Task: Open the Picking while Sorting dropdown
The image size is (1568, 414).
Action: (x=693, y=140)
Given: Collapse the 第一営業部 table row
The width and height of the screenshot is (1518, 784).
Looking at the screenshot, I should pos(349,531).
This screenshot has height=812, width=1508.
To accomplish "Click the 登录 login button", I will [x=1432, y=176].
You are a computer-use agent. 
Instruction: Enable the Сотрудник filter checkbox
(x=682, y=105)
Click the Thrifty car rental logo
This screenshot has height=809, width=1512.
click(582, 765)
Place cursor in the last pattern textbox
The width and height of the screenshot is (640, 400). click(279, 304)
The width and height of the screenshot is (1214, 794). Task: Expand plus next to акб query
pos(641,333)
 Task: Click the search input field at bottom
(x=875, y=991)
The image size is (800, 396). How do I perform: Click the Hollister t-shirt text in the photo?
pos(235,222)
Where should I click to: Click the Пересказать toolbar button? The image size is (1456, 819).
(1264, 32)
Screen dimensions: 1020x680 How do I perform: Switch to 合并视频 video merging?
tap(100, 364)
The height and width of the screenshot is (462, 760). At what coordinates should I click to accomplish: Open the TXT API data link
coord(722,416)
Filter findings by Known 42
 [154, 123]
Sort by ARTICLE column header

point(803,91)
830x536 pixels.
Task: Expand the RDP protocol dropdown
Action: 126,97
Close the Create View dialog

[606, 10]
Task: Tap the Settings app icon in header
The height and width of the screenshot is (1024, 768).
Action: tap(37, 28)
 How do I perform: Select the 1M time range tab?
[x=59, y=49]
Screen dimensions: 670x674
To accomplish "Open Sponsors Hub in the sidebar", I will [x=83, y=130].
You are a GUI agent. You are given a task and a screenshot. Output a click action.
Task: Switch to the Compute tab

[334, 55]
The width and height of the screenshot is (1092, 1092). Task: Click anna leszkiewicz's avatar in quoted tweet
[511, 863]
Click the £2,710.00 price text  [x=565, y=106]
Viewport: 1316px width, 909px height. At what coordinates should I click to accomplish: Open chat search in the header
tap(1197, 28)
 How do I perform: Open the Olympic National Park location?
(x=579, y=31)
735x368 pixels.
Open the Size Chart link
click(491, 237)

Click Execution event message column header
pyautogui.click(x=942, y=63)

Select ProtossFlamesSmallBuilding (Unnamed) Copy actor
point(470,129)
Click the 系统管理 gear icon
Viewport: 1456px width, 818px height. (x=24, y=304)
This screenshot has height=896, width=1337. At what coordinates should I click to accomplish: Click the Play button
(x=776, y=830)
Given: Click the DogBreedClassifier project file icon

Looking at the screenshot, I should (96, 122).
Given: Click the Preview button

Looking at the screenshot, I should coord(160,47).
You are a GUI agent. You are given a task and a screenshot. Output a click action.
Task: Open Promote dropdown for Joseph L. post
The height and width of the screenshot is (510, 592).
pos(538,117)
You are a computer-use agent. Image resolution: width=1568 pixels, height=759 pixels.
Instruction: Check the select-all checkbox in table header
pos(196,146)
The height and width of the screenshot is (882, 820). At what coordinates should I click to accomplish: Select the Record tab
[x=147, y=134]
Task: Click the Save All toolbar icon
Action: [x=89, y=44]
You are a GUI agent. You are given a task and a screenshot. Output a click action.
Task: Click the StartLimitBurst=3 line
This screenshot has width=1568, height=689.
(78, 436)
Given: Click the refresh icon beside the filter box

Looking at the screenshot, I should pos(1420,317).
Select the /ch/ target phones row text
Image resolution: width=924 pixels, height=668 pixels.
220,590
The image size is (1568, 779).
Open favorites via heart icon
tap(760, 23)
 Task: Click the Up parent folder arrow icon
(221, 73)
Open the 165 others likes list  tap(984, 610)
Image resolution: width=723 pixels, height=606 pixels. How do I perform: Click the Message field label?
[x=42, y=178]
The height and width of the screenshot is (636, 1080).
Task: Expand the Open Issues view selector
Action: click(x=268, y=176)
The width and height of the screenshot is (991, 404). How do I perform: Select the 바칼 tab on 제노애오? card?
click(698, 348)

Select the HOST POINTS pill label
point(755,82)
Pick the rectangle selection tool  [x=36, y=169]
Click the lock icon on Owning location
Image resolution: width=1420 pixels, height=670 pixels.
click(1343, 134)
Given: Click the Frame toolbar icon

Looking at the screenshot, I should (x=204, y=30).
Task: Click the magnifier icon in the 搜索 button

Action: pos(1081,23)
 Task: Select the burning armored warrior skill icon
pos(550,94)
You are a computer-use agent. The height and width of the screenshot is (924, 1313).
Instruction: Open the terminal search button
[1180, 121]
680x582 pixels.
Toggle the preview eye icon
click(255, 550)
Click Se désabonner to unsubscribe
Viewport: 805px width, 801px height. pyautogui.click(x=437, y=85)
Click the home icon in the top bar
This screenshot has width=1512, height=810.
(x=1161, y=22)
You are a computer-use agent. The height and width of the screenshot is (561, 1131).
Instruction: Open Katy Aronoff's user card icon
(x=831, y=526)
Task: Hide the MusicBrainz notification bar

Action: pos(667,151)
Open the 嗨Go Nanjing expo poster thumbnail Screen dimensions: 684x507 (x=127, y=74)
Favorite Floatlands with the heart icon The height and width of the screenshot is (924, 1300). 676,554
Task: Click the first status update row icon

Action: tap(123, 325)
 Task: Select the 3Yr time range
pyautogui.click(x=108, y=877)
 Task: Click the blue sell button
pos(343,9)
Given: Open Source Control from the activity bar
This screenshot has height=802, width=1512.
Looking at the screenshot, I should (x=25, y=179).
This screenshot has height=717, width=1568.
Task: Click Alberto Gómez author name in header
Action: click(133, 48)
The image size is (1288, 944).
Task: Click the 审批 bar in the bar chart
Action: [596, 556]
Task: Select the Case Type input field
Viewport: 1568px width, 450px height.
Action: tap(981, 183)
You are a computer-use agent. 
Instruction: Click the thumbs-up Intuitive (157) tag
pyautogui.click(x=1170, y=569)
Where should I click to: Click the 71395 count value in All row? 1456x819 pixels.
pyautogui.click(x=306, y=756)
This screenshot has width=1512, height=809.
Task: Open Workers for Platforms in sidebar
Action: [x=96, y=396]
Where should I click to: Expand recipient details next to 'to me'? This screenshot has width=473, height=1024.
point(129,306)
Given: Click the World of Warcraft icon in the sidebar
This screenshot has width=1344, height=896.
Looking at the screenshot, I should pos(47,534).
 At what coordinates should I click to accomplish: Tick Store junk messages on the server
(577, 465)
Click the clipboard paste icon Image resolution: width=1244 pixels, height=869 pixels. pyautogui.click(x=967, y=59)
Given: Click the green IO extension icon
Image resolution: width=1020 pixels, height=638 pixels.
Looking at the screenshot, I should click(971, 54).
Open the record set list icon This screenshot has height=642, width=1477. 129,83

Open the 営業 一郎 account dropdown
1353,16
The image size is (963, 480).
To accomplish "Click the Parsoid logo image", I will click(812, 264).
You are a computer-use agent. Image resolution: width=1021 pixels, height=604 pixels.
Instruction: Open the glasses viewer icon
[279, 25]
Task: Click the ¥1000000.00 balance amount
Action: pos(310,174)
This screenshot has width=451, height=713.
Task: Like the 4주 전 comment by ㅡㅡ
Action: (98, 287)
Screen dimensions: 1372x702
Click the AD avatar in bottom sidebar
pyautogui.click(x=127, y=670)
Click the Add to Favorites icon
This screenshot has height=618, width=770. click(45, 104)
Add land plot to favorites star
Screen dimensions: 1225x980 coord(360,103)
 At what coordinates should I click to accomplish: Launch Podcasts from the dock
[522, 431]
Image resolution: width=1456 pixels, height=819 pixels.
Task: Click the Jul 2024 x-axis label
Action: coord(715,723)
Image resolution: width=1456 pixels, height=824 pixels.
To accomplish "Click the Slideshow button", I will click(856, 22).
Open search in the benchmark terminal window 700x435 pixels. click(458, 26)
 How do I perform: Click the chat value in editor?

EXERCISE ▸
Rewrite the rows starting with the line that contains "Pick the rectangle" and going on through the line that contains "Action: [x=96, y=396]", replacing "magnifier" with "magnifying glass" and leaving everything else unchanged. Return only those lines.

RESULT OF THE EXERCISE ▸
Pick the rectangle selection tool  [x=36, y=169]
Click the lock icon on Owning location
Image resolution: width=1420 pixels, height=670 pixels.
click(1343, 134)
Given: Click the Frame toolbar icon

Looking at the screenshot, I should (x=204, y=30).
Task: Click the magnifying glass icon in the 搜索 button

Action: pos(1081,23)
 Task: Select the burning armored warrior skill icon
pos(550,94)
You are a computer-use agent. The height and width of the screenshot is (924, 1313).
Instruction: Open the terminal search button
[1180, 121]
680x582 pixels.
Toggle the preview eye icon
click(255, 550)
Click Se désabonner to unsubscribe
Viewport: 805px width, 801px height. pyautogui.click(x=437, y=85)
Click the home icon in the top bar
This screenshot has width=1512, height=810.
(x=1161, y=22)
You are a computer-use agent. The height and width of the screenshot is (561, 1131).
Instruction: Open Katy Aronoff's user card icon
(x=831, y=526)
Task: Hide the MusicBrainz notification bar

Action: pos(667,151)
Open the 嗨Go Nanjing expo poster thumbnail Screen dimensions: 684x507 (x=127, y=74)
Favorite Floatlands with the heart icon The height and width of the screenshot is (924, 1300). 676,554
Task: Click the first status update row icon

Action: tap(123, 325)
 Task: Select the 3Yr time range
pyautogui.click(x=108, y=877)
 Task: Click the blue sell button
pos(343,9)
Given: Open Source Control from the activity bar
This screenshot has height=802, width=1512.
Looking at the screenshot, I should (x=25, y=179).
This screenshot has height=717, width=1568.
Task: Click Alberto Gómez author name in header
Action: click(133, 48)
The image size is (1288, 944).
Task: Click the 审批 bar in the bar chart
Action: [596, 556]
Task: Select the Case Type input field
Viewport: 1568px width, 450px height.
Action: tap(981, 183)
You are a computer-use agent. 
Instruction: Click the thumbs-up Intuitive (157) tag
pyautogui.click(x=1170, y=569)
Where should I click to: Click the 71395 count value in All row? 1456x819 pixels.
pyautogui.click(x=306, y=756)
This screenshot has width=1512, height=809.
Task: Open Workers for Platforms in sidebar
Action: [x=96, y=396]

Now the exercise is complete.